WHAT IS NEEDED >> List every wrestling show that the article below on wrestling during the pandemic says still takes place as scheduled.

SOURCE TEXT >>
__________

Neither WWE or AEW should be holding live shows during a pandemic
By Zack Heydorn
Professional wrestling is a strange business, isn’t it? From the days in carnivals, to smoky bingo halls, to the bright lights of national television and stadium-filled arenas of adoring fans, it’s a business that adapts and molds with the times.
It’s the cockroach of the entertainment business. No matter the circumstances, it won’t go away as the industry is woven into the psyche of America.
The coronavirus outbreak throughout the world has forced the wrestling business to adapt once again. That adaptation could have taken in many different forms – a wrestling offseason for the first time in history, specialty programming cultivated at home designed to entertain the masses, and the airing of reruns in an effort to fulfill television contract obligations to name a few.
Instead, the key wrestling companies in the country opted for something different. In the face of social distancing restrictions and shelter-in-place orders, AEW Dynamite, WWE Monday Night Raw, Smackdown, and NXT all take place as scheduled. To hell with the health recommendations, the show must go on.
Is that admirable? Maybe. The world craves their entertainment, after all.
Stubborn? Yes. The decision makers are billionaires that habitually get what they want.
Dangerous? Absolutely. COVID-19 is a lethal, unpredictable disease, given the uncertainty surrounding the science of the virus.
Therein lies the issue. Iconic cultural events, sport seasons, million-dollar concert tours, and other significant entertainment entities have suspended activity to combat the COVID-19 danger.
WWE and AEW still continue on with the danger staring directly at them. Because of it and based on what we know, their actions put the population at risk.

__________

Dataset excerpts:
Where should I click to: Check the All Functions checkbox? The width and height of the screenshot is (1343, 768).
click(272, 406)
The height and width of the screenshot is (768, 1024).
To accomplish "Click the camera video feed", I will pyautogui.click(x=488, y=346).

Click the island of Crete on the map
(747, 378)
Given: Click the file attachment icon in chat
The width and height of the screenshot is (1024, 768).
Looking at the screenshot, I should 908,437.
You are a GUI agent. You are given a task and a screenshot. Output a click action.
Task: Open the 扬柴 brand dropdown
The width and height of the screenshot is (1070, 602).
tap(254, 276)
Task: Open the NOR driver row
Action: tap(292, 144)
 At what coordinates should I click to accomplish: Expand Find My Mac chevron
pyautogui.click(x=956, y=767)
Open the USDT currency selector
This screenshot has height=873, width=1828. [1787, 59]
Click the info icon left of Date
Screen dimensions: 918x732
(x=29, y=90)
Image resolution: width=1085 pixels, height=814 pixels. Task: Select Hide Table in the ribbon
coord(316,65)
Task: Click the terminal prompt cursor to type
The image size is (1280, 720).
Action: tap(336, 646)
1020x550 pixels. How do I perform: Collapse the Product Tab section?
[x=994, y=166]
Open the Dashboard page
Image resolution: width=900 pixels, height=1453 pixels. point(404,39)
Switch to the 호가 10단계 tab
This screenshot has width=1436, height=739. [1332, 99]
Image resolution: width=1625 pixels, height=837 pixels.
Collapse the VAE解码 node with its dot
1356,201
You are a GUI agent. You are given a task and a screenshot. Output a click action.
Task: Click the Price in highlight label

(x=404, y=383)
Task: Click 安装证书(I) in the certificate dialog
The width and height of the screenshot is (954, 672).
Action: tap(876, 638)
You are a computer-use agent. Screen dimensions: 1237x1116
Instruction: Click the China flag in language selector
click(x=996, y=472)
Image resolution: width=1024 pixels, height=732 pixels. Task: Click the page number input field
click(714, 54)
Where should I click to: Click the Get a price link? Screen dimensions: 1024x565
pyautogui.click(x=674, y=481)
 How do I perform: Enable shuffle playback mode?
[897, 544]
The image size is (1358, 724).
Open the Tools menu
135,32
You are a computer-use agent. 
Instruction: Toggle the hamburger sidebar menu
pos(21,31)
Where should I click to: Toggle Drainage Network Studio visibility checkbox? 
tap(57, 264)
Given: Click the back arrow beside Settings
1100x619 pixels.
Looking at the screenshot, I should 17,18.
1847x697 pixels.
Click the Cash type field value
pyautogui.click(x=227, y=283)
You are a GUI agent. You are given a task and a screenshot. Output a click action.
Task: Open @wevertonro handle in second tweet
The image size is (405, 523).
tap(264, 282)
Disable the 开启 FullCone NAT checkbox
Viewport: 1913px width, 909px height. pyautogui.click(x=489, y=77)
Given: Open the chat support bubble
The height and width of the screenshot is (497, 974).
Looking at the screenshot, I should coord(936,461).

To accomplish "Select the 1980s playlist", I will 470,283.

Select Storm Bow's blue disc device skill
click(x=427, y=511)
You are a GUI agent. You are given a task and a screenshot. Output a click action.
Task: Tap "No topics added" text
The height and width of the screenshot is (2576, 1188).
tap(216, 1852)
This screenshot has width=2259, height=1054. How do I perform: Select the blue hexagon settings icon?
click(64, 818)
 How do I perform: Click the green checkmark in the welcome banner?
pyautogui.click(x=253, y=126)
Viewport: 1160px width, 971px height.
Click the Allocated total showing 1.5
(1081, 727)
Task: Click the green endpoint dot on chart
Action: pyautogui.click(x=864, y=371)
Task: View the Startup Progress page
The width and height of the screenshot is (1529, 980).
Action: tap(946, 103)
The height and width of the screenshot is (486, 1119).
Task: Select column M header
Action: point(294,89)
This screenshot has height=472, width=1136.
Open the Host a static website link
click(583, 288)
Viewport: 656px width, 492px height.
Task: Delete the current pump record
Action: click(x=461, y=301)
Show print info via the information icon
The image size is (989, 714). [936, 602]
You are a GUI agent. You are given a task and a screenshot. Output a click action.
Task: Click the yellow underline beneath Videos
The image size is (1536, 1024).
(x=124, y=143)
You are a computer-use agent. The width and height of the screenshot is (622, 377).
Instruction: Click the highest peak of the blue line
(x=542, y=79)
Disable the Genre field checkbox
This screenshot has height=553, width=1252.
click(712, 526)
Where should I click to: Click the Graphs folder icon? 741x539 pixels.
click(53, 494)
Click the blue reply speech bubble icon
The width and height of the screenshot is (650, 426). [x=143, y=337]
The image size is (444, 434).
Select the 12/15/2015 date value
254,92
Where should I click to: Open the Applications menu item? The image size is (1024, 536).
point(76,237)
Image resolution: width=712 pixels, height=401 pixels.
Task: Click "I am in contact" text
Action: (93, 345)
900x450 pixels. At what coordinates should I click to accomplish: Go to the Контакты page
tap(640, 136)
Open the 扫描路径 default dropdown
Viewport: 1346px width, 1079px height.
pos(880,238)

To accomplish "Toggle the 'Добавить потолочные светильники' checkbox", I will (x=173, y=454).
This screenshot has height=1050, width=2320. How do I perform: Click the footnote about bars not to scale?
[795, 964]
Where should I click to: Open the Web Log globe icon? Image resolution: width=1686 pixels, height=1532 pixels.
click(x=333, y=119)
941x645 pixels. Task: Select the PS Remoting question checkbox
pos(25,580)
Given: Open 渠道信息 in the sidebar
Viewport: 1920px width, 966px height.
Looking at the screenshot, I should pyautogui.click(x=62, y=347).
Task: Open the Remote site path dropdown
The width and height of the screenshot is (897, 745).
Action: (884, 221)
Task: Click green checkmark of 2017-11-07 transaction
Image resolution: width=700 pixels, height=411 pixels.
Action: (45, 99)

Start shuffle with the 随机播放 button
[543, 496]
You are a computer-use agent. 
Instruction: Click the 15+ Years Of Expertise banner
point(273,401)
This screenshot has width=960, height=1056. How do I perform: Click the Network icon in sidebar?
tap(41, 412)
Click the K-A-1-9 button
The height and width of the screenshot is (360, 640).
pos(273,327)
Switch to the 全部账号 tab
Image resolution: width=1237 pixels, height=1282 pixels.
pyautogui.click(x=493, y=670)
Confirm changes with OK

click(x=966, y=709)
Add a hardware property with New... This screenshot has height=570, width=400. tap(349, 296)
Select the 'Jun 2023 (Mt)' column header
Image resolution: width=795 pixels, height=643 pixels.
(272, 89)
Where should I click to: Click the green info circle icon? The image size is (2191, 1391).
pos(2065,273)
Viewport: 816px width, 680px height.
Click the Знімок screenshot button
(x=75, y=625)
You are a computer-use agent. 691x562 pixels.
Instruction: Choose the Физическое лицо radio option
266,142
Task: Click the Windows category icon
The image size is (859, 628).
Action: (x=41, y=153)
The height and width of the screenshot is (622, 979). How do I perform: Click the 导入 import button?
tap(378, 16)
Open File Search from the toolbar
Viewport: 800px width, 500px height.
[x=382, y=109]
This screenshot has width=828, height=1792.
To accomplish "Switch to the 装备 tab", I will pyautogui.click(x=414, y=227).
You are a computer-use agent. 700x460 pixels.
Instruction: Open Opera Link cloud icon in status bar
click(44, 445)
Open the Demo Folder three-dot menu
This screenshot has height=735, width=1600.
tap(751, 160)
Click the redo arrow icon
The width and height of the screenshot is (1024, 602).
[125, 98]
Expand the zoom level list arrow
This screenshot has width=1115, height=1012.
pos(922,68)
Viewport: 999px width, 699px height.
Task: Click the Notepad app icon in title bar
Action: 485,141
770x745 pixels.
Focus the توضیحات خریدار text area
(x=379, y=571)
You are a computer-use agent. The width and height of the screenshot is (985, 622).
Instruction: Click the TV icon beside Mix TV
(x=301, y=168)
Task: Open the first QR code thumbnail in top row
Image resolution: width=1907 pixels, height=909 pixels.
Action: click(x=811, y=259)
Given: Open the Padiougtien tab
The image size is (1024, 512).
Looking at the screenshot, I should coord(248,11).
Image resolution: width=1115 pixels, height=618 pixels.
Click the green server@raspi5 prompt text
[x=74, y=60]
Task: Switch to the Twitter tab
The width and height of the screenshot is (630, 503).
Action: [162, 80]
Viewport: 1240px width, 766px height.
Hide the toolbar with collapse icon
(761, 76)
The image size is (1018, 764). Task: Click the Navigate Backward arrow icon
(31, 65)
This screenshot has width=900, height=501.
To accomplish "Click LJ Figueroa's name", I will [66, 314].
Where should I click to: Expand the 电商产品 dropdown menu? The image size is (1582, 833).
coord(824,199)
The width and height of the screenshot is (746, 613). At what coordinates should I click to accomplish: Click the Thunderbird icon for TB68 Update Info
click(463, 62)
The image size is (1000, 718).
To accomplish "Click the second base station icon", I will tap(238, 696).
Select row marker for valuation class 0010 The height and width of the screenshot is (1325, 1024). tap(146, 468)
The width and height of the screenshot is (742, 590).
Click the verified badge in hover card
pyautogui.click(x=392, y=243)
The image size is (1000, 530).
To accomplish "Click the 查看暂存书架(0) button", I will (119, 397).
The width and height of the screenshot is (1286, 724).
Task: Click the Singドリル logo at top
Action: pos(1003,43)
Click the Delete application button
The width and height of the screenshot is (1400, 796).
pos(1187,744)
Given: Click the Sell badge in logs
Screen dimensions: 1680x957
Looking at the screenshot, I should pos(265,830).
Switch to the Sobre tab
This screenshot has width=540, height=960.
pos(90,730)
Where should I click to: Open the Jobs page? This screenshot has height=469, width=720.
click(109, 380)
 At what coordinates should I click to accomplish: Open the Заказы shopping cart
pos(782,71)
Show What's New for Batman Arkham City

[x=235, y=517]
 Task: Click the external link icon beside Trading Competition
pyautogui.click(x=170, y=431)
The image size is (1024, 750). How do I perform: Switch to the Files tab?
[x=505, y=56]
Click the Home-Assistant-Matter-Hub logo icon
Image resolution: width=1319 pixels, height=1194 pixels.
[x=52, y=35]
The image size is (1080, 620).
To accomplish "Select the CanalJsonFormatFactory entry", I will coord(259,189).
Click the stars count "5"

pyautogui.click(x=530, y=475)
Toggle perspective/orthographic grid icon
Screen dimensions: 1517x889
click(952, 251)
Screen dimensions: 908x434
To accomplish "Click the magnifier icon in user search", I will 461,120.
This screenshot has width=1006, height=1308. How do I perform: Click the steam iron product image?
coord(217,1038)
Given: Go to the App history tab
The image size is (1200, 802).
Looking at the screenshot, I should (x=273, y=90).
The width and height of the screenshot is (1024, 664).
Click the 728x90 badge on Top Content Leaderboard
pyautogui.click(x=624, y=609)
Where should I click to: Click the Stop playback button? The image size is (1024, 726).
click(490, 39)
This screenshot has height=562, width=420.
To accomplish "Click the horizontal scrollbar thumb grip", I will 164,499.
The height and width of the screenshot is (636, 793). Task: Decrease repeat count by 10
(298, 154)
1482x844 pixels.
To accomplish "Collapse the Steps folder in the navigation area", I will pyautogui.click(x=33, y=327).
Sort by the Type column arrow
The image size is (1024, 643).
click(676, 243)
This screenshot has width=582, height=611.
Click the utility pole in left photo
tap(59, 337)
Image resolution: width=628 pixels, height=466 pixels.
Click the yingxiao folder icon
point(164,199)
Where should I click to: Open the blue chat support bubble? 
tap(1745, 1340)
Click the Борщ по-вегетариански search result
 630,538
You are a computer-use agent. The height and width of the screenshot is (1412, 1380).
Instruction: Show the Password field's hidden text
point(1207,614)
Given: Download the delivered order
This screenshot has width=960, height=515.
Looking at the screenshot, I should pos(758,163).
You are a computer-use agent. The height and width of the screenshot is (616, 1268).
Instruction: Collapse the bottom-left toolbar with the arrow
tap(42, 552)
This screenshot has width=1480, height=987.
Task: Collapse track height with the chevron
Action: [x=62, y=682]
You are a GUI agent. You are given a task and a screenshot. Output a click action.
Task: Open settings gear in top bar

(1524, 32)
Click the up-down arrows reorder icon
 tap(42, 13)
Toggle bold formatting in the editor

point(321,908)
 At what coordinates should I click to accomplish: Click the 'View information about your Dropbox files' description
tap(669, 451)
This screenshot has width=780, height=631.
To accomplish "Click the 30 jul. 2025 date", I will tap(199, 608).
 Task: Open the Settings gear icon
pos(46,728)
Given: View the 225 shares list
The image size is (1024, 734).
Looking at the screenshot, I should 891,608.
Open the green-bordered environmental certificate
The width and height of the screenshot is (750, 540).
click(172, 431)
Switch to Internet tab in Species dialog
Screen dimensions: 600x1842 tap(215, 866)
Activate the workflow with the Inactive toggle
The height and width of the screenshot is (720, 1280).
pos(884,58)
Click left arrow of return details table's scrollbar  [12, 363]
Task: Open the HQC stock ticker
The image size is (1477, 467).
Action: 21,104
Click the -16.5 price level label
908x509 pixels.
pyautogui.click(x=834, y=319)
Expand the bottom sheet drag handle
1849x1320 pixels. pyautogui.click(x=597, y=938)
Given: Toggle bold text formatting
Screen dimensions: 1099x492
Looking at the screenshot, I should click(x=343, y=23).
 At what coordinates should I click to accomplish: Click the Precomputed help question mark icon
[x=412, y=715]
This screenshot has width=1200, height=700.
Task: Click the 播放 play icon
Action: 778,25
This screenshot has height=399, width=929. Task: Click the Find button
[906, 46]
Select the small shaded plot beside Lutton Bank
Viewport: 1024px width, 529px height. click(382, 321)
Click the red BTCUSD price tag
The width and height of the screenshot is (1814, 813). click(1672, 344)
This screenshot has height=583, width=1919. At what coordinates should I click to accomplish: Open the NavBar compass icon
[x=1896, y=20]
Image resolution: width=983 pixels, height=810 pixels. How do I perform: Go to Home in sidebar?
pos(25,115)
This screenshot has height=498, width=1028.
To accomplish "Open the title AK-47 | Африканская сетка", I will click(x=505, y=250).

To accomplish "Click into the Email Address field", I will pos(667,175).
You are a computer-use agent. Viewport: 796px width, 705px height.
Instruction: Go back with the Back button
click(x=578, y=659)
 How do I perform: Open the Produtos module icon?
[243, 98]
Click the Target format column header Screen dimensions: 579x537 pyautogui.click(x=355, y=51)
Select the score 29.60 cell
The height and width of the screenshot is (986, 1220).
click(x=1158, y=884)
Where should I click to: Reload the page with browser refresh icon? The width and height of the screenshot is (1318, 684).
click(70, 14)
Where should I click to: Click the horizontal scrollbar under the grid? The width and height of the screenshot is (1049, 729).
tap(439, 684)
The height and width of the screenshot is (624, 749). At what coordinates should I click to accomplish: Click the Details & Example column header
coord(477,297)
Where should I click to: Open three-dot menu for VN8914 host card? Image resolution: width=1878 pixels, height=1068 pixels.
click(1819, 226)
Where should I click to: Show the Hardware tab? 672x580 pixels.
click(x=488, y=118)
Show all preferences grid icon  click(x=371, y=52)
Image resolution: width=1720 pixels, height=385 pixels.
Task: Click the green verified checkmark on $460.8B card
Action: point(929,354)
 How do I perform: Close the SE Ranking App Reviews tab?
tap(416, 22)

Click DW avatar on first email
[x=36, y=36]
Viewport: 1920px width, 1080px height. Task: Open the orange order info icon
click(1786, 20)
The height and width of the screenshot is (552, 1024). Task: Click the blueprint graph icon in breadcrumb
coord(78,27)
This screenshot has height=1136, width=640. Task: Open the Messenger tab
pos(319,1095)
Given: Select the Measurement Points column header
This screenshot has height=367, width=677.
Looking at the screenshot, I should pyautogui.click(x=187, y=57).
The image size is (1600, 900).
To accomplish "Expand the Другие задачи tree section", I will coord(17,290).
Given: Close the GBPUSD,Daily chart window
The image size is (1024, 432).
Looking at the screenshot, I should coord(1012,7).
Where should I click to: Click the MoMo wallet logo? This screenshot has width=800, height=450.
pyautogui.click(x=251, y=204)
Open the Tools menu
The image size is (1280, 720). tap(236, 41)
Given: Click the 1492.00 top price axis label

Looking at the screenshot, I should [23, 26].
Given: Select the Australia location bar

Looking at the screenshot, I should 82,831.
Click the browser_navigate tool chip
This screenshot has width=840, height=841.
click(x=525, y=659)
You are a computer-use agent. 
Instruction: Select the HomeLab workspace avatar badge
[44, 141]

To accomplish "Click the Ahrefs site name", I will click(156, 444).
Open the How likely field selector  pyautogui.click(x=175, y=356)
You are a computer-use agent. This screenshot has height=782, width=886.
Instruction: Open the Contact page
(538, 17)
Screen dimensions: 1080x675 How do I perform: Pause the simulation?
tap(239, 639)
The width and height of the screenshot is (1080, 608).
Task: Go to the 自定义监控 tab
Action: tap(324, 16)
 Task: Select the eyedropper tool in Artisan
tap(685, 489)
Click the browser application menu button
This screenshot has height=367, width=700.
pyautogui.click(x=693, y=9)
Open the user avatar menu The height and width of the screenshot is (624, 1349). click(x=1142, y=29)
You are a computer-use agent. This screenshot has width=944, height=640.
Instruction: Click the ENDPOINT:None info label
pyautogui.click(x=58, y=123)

__________

OUTPUT >> AEW Dynamite, WWE Monday Night Raw, Smackdown, NXT